REQUIRED WORK
In the entries below, find the line with "Given: Click the 'Replying to' label text" and the line with "Task: Click the Sách điện tử sidebar icon". Repeat exactly everything between them, those two lines included, but not the pictures.

ENTRIES SUPPLIED
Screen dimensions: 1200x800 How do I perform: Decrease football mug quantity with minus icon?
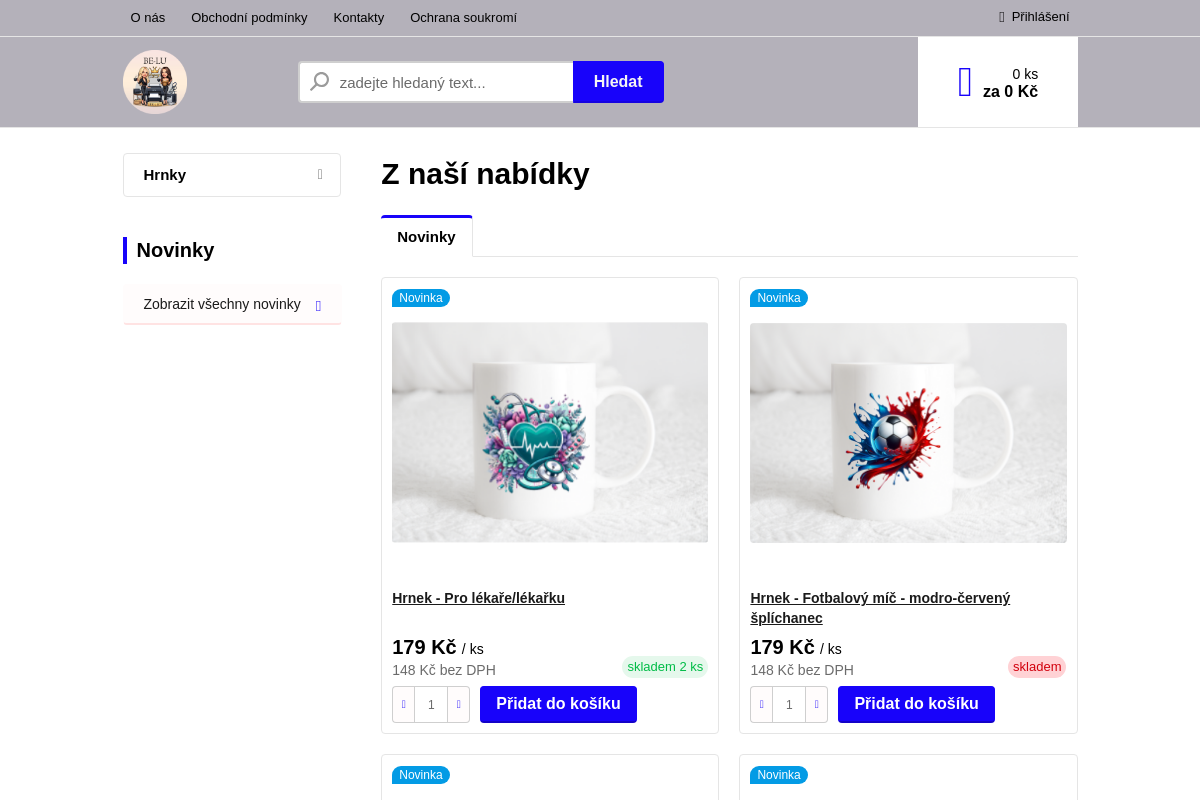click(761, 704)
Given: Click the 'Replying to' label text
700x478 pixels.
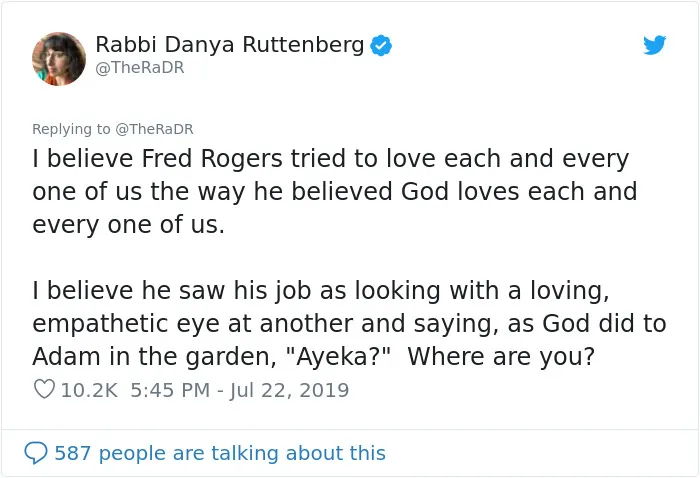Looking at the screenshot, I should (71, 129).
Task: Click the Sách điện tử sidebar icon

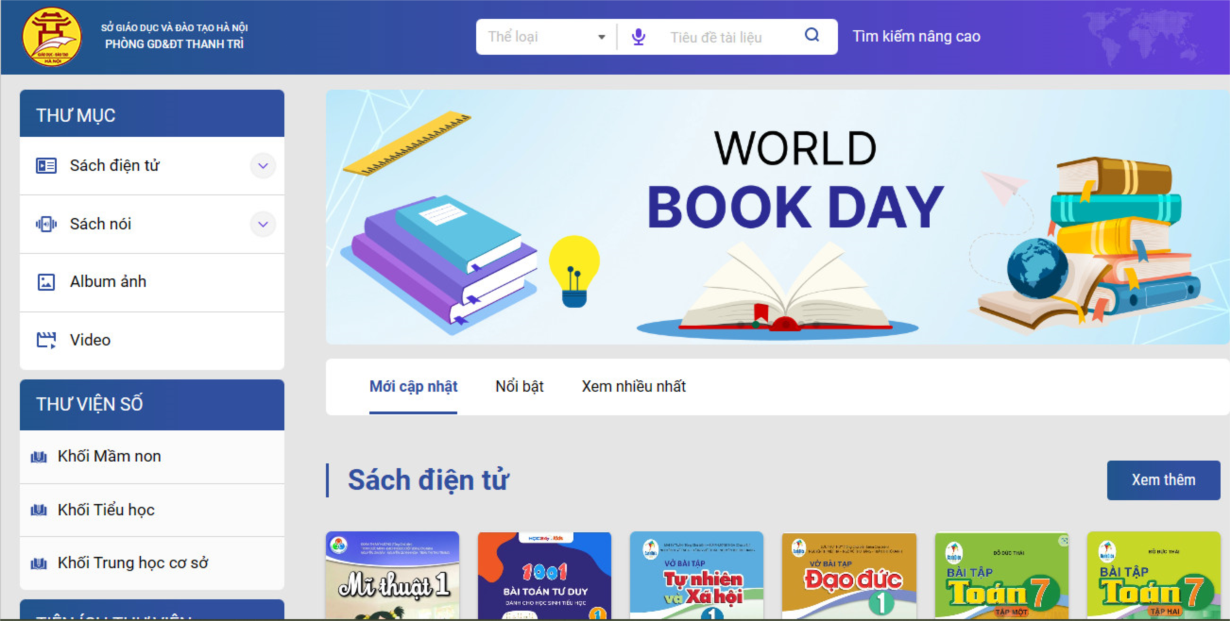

* * *

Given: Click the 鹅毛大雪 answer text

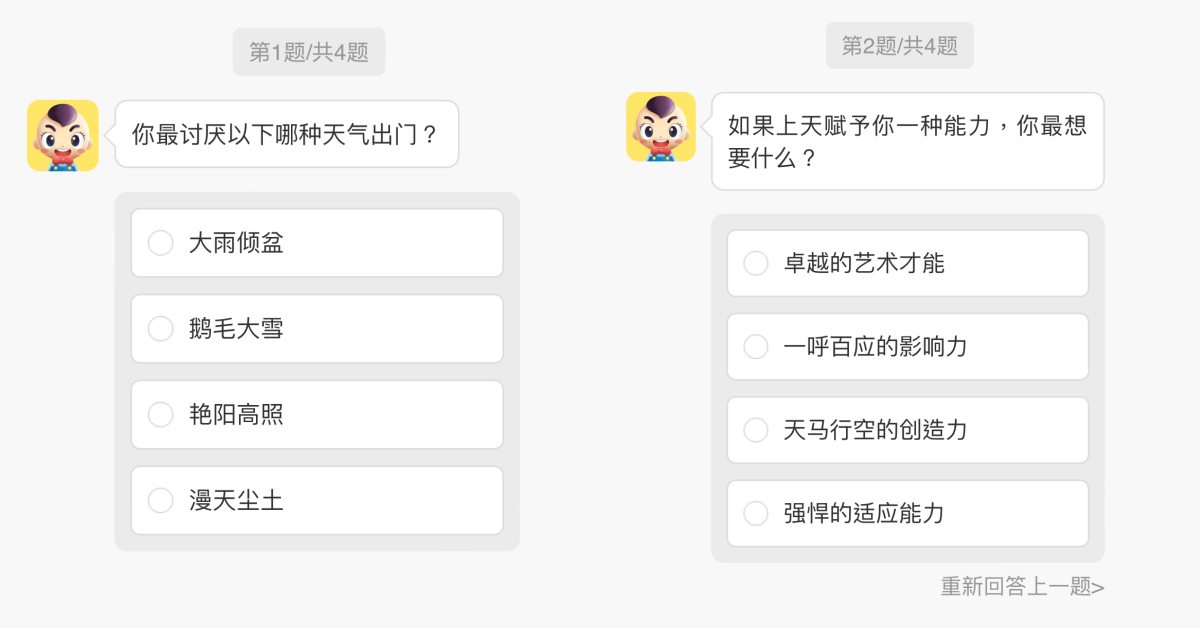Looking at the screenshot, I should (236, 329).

RESULT
Given: Click the 'Replying to' label text
700x478 pixels.
Looking at the screenshot, I should (71, 129).
Task: Click the Sách điện tử sidebar icon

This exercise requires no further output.